Department of Biostatistics, University at Buffalo, Buffalo, NY, United States of America.
Biostatistics Division, University of Toronto, Toronto, Ontario, Canada.
PLoS One. 2021 Aug 3;16(8):e0255579. doi: 10.1371/journal.pone.0255579. eCollection 2021.
Multi-omic analyses that integrate many high-dimensional datasets often present significant deficiencies in statistical power and require time consuming computations to execute the analytical methods. We present SuMO-Fil to remedy against these issues which is a pre-processing method for Supervised Multi-Omic Filtering that removes variables or features considered to be irrelevant noise. SuMO-Fil is intended to be performed prior to downstream analyses that detect supervised gene networks in sparse settings. We accomplish this by implementing variable filters based on low similarity across the datasets in conjunction with low similarity with the outcome. This approach can improve accuracy, as well as reduce run times for a variety of computationally expensive downstream analyses. This method has applications in a setting where the downstream analysis may include sparse canonical correlation analysis. Filtering methods specifically for cluster and network analysis are introduced and compared by simulating modular networks with known statistical properties. The SuMO-Fil method performs favorably by eliminating non-network features while maintaining important biological signal under a variety of different signal settings as compared to popular filtering techniques based on low means or low variances. We show that the speed and accuracy of methods such as supervised sparse canonical correlation are increased after using SuMO-Fil, thus greatly improving the scalability of these approaches.

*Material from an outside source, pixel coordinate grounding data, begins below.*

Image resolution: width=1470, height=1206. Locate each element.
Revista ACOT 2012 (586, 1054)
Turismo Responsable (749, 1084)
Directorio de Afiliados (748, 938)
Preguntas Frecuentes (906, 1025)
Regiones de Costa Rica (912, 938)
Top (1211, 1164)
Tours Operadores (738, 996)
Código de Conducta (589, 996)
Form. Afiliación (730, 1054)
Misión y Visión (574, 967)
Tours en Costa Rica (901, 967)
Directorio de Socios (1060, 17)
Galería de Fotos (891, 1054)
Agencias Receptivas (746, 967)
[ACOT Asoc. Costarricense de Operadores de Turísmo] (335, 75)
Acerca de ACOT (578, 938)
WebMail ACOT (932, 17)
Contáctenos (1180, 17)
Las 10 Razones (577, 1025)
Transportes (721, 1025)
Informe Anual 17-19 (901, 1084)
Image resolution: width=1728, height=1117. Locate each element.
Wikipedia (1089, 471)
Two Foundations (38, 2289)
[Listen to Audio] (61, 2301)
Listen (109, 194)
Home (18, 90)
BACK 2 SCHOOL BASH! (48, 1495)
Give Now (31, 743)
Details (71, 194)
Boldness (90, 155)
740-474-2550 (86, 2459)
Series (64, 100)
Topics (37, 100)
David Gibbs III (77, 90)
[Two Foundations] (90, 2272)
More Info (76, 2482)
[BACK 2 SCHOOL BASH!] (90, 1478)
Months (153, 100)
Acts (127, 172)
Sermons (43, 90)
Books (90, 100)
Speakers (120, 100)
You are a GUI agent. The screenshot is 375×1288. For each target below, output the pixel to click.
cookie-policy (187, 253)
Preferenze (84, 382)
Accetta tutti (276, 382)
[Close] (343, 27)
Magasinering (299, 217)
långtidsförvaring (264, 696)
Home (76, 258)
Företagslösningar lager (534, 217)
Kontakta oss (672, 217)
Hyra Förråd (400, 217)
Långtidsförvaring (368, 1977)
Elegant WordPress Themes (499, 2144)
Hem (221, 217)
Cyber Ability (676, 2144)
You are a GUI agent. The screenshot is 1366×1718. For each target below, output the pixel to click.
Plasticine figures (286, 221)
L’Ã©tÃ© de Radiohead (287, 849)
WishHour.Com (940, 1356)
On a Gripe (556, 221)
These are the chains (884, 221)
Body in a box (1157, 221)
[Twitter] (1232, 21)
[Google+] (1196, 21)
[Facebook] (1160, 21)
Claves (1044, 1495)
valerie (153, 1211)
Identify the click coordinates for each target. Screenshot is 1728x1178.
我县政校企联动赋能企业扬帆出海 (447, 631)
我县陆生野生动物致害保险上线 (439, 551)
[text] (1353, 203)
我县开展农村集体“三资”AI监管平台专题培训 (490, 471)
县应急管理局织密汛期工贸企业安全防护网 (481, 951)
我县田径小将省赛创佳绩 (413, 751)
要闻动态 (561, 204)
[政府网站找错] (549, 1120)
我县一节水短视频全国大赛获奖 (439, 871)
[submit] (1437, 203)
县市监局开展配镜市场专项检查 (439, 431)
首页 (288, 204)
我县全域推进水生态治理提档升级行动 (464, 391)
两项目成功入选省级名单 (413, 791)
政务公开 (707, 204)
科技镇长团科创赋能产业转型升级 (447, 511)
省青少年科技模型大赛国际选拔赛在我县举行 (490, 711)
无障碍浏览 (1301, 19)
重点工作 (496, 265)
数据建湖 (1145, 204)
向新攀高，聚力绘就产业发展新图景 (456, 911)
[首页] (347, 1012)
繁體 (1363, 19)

多组学分析整合了许多高维数据集,通常在统计能力方面存在显著的不足,并且需要耗时的计算来执行分析方法。我们提出了 SuMO-Fil 来解决这些问题,它是一种有监督多组学过滤的预处理方法,可以去除被认为是无关噪声的变量或特征。SuMO-Fil 旨在在下游分析之前执行,这些分析旨在在稀疏环境中检测有监督的基因网络。我们通过实现基于数据集之间低相似度以及与结果之间低相似度的变量过滤器来实现这一点。这种方法可以提高准确性,并减少各种计算成本高昂的下游分析的运行时间。该方法适用于下游分析可能包括稀疏典型相关分析的情况。通过模拟具有已知统计特性的模块化网络,引入并比较了专门用于聚类和网络分析的过滤方法。与基于低均值或低方差的流行过滤技术相比,SuMO-Fil 方法通过消除非网络特征,同时在各种不同的信号设置下保持重要的生物学信号,从而表现出更好的性能。我们表明,在使用 SuMO-Fil 之后,诸如有监督稀疏典型相关之类的方法的速度和准确性得到了提高,从而大大提高了这些方法的可扩展性。